→ Task requirements
Every entry in the data that follows should come back exactly, pictures aside.

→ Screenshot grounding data
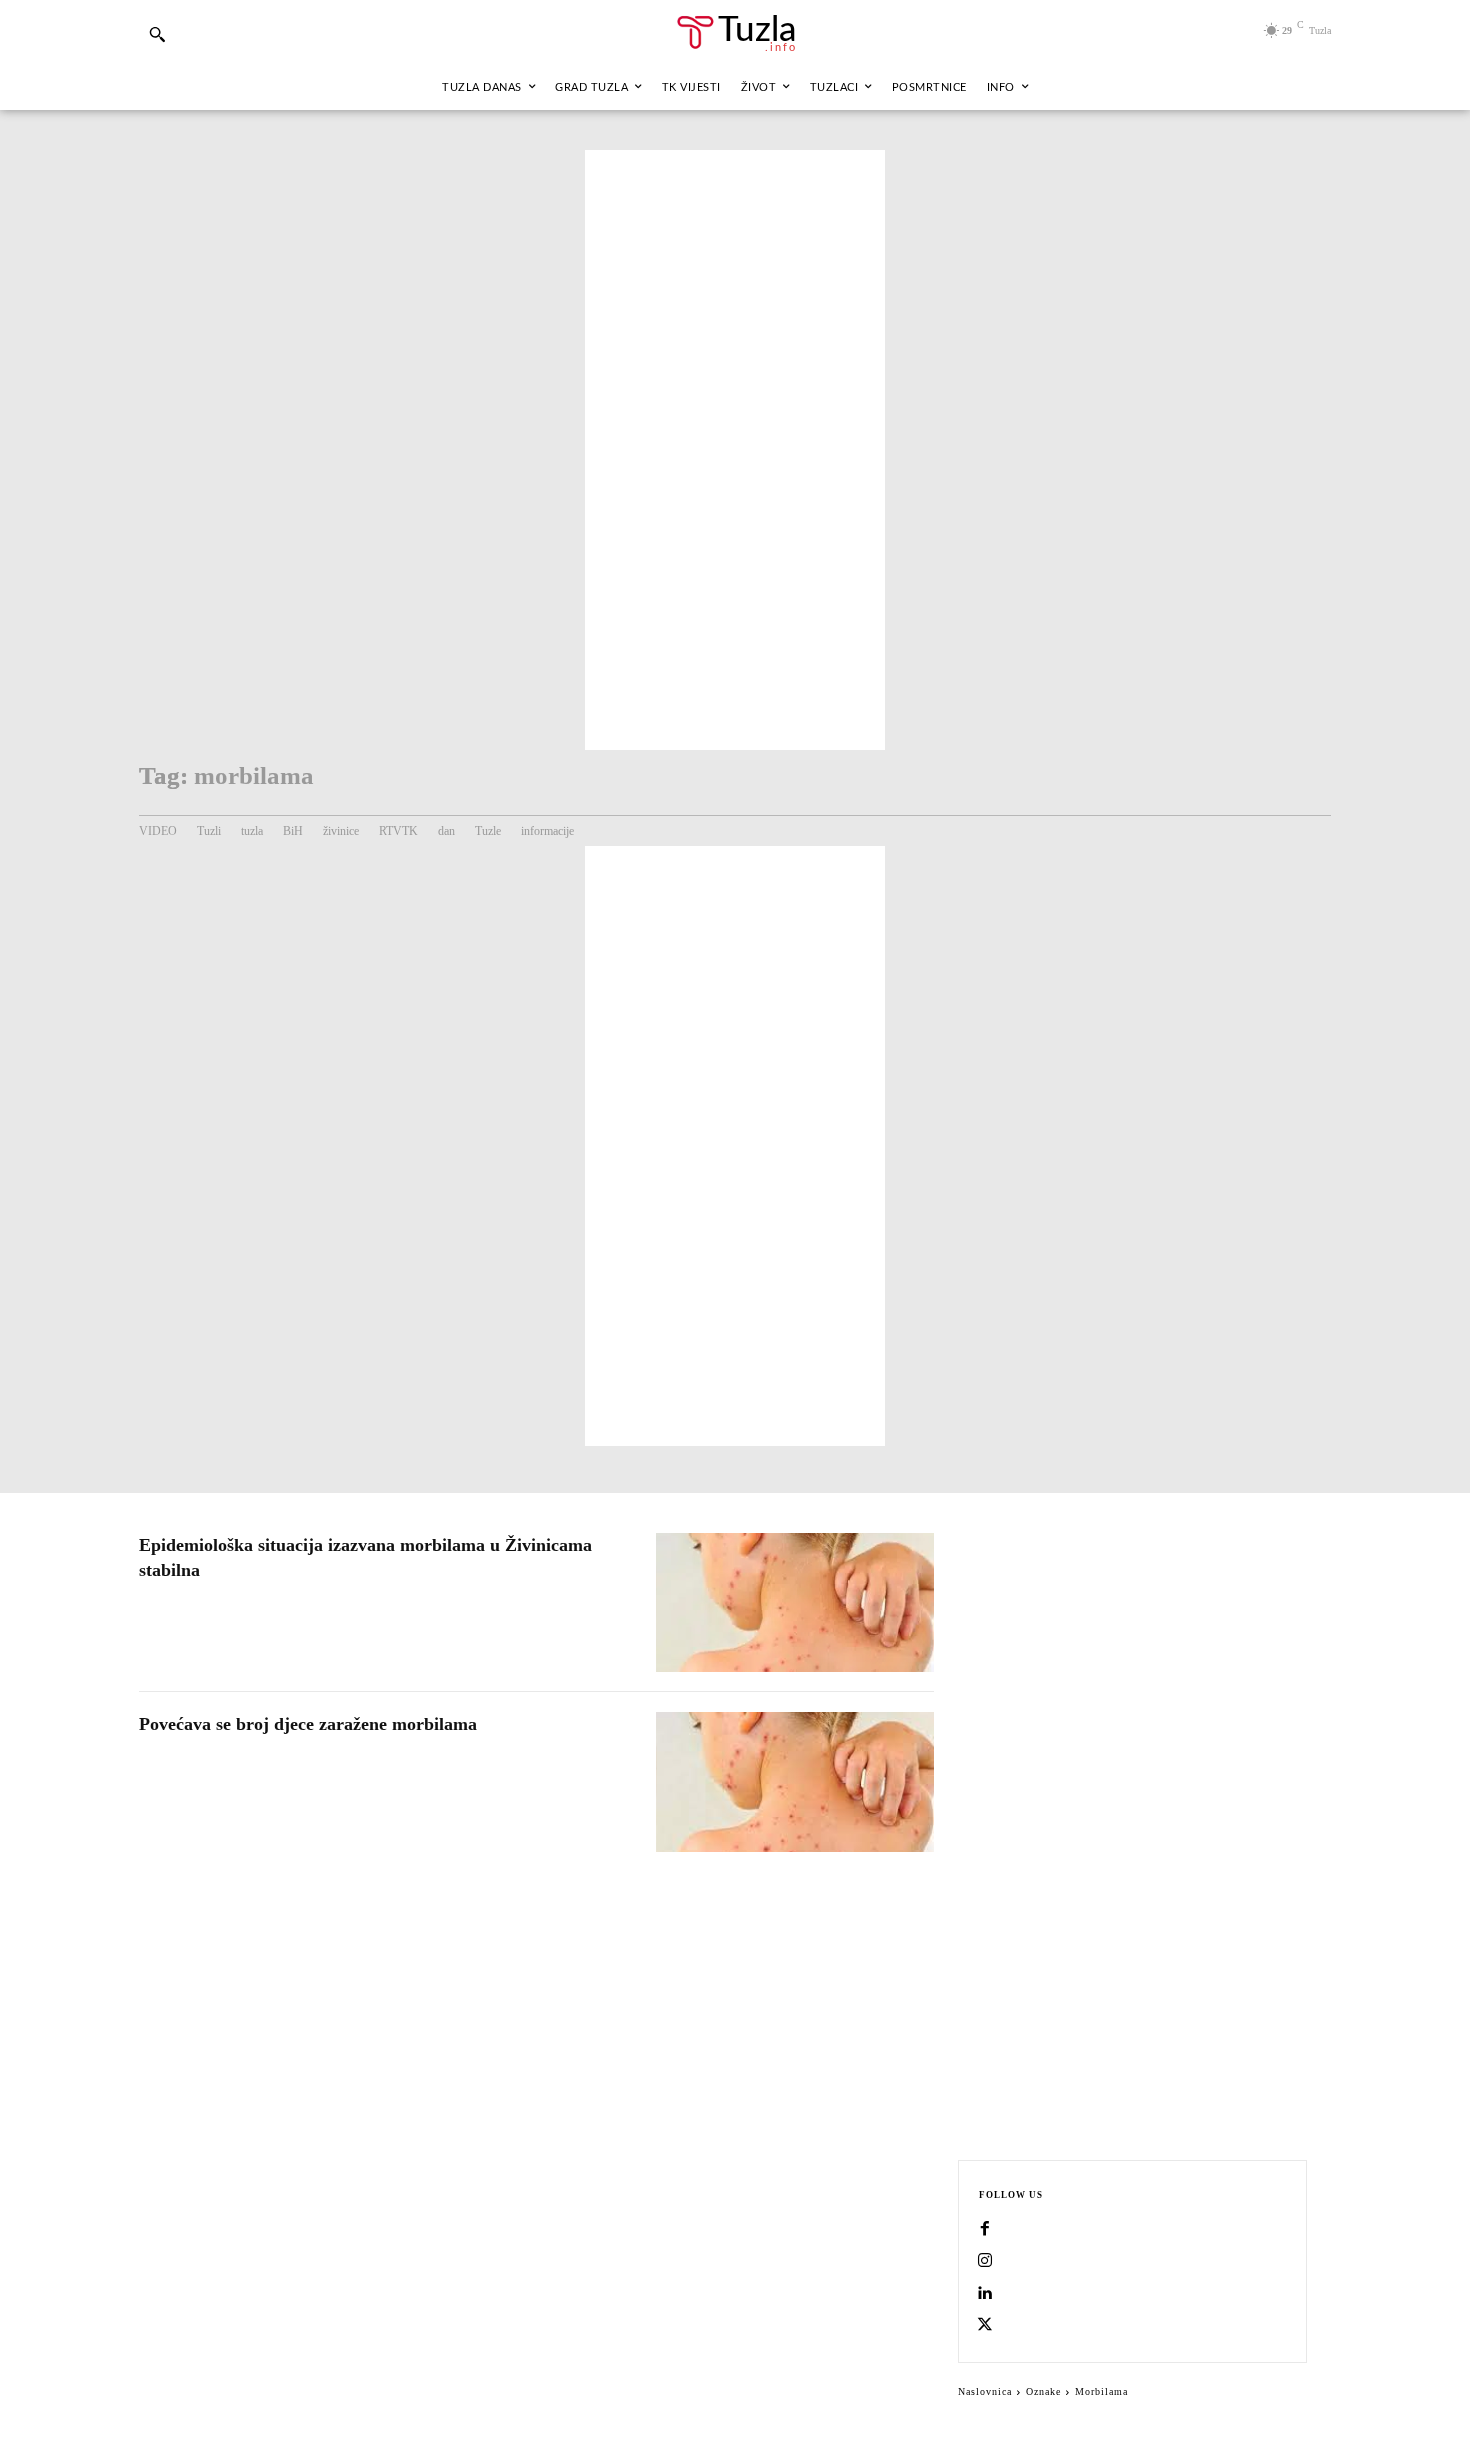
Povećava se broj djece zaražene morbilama (308, 1724)
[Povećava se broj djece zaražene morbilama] (795, 1781)
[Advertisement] (735, 450)
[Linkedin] (985, 2294)
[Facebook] (985, 2230)
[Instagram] (985, 2262)
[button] (157, 34)
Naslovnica (985, 2391)
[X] (985, 2326)
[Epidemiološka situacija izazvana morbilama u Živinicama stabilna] (795, 1602)
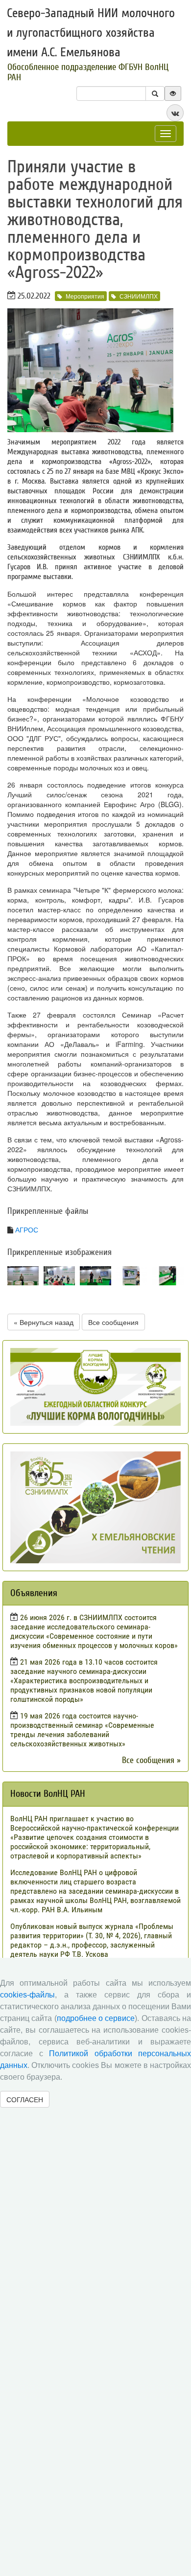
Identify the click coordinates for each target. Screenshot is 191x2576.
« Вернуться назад (43, 1322)
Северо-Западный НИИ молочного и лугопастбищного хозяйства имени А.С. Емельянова (91, 33)
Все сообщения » (151, 1760)
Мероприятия (85, 296)
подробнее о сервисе (96, 2018)
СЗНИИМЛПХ (138, 296)
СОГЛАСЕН (24, 2099)
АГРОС (26, 1229)
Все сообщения (113, 1322)
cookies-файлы (27, 1995)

→ Expected output
Povećava se broj djece zaražene morbilama (308, 1724)
[Povećava se broj djece zaražene morbilama] (795, 1781)
[Advertisement] (735, 450)
[Linkedin] (985, 2294)
[Facebook] (985, 2230)
[Instagram] (985, 2262)
[button] (157, 34)
Naslovnica (985, 2391)
[X] (985, 2326)
[Epidemiološka situacija izazvana morbilama u Živinicama stabilna] (795, 1602)
Identify the click coordinates for each target. Screenshot is 191x2576.
« Вернуться назад (43, 1322)
Северо-Западный НИИ молочного и лугопастбищного хозяйства имени А.С. Емельянова (91, 33)
Все сообщения » (151, 1760)
Мероприятия (85, 296)
подробнее о сервисе (96, 2018)
СЗНИИМЛПХ (138, 296)
СОГЛАСЕН (24, 2099)
АГРОС (26, 1229)
Все сообщения (113, 1322)
cookies-файлы (27, 1995)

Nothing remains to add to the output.